HTC displayImage copyright
Reuters

Shares in the Taiwanese smartphone firm HTC will be suspended from trading on Thursday amid rumours Google’s parent Alphabet is planning a takeover.

The company issued a statement in response to a report in the China Times, and a request from the Taiwanese Stock Exchange.

It said said it “does not comment on market rumour or speculation”.

HTC was once a major player in the smartphone market but has struggled to compete with Apple and Samsung.

Last month there was speculation that HTC was planning to sell its virtual reality unit, Vive, or even the whole company.

Five years ago, HTC was the world’s fourth bestselling smartphone maker with a market share of about 9%.
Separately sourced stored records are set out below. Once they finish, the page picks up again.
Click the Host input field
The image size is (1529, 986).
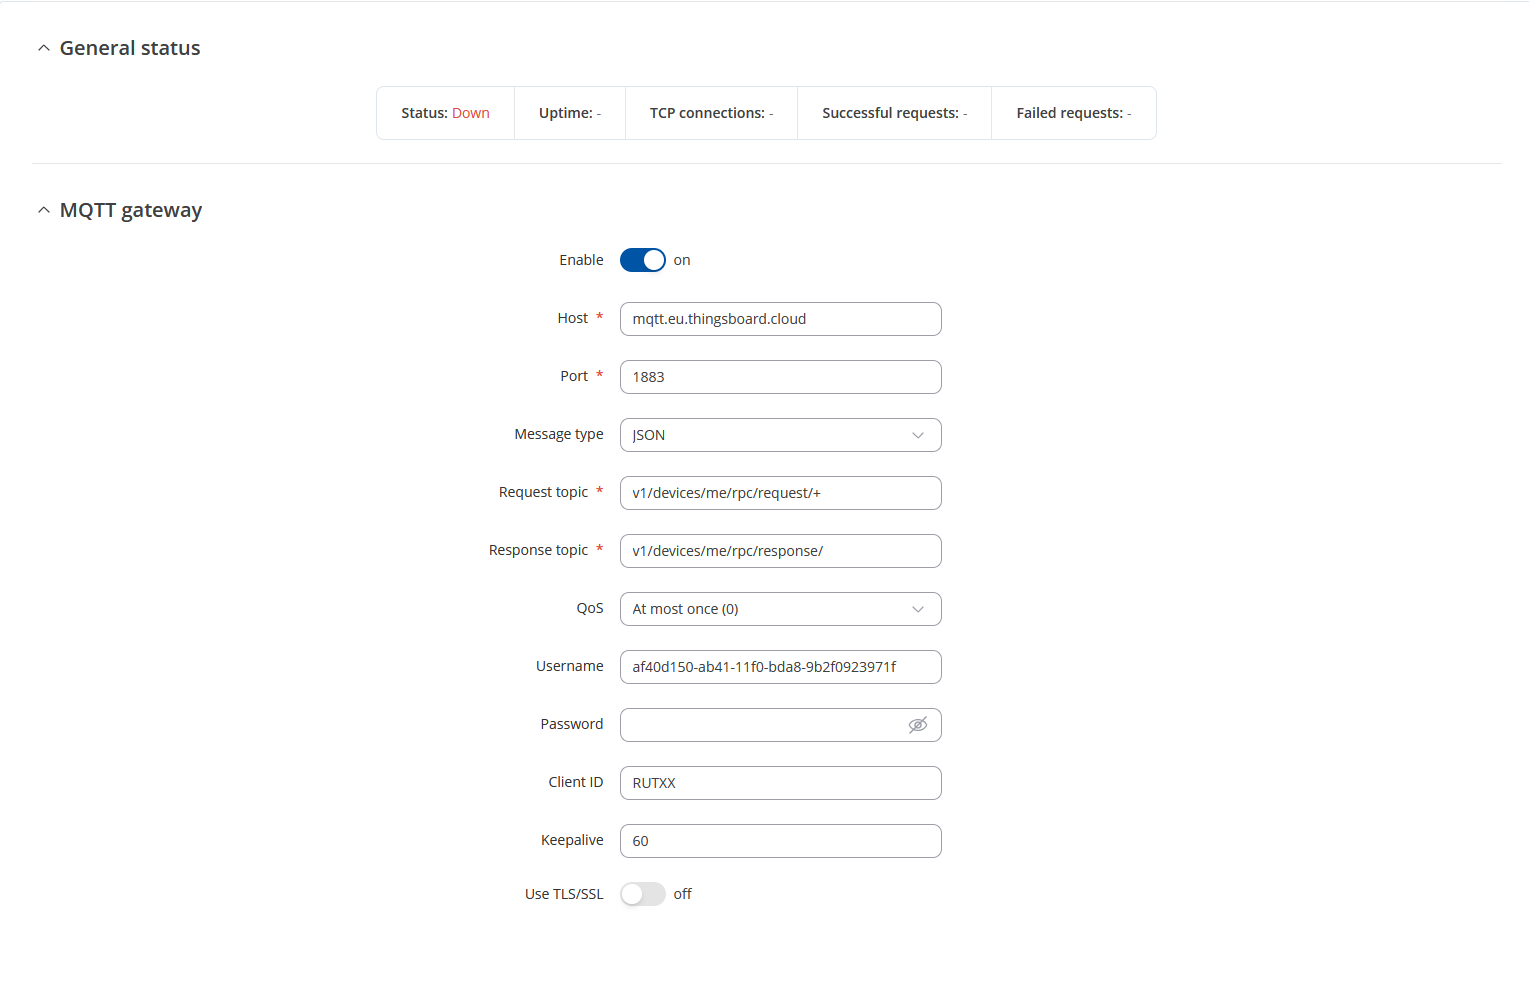[x=780, y=319]
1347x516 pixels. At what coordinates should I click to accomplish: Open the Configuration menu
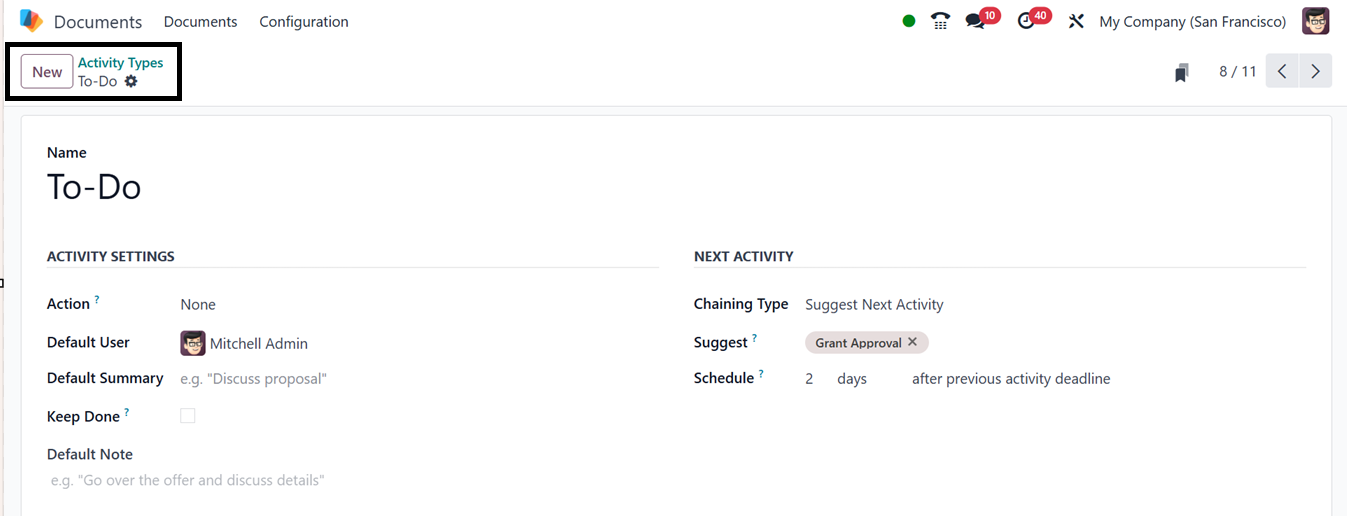click(304, 21)
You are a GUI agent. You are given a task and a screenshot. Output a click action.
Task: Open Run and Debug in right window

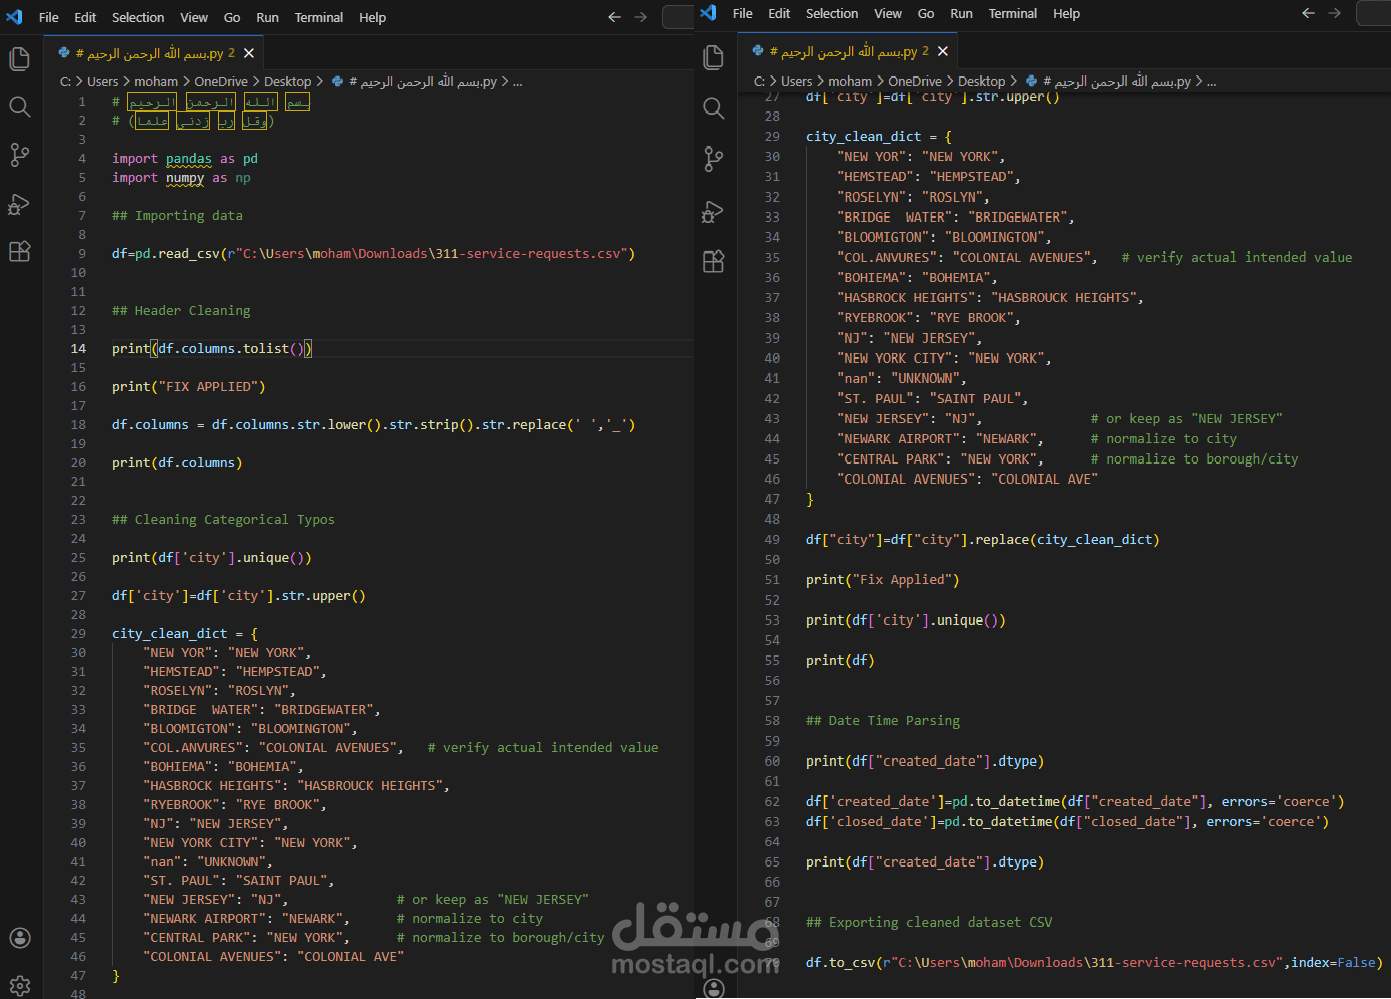713,211
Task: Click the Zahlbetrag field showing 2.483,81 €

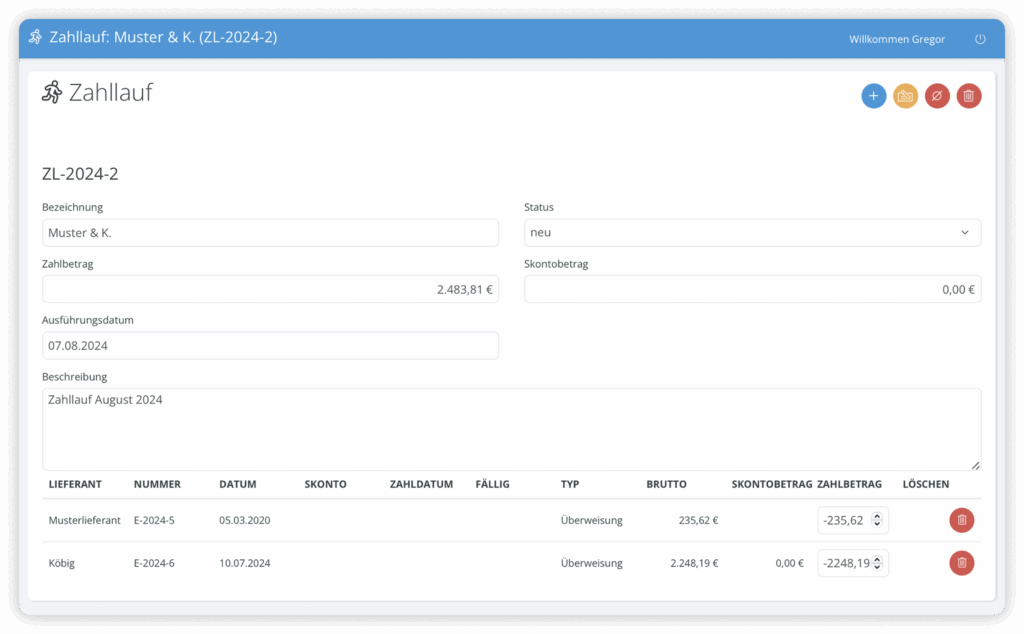Action: [270, 289]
Its share is now less than 1%.

Some analysts have questioned why Alphabet would be interested in buying another mobile phone maker.

Deal benefits

In 2011, Alphabet (then named Google) bought Motorola’s Mobility for $12.5bn, only to sell it on three years later.

But a deal with HTC could have greater benefits, as HTC builds Alphabet’s own smartphone, the Pixel.

The Pixel uses Android operating software, developed by Alphabet, so the deal could integrate hardware and software, which might be an attractive option.

The deal would also be small change to Alphabet which has around $100bn of cash.

HTC’s shares ended Wednesday’s session 2.5% higher. The company is worth £1.4bn ($1.9bn).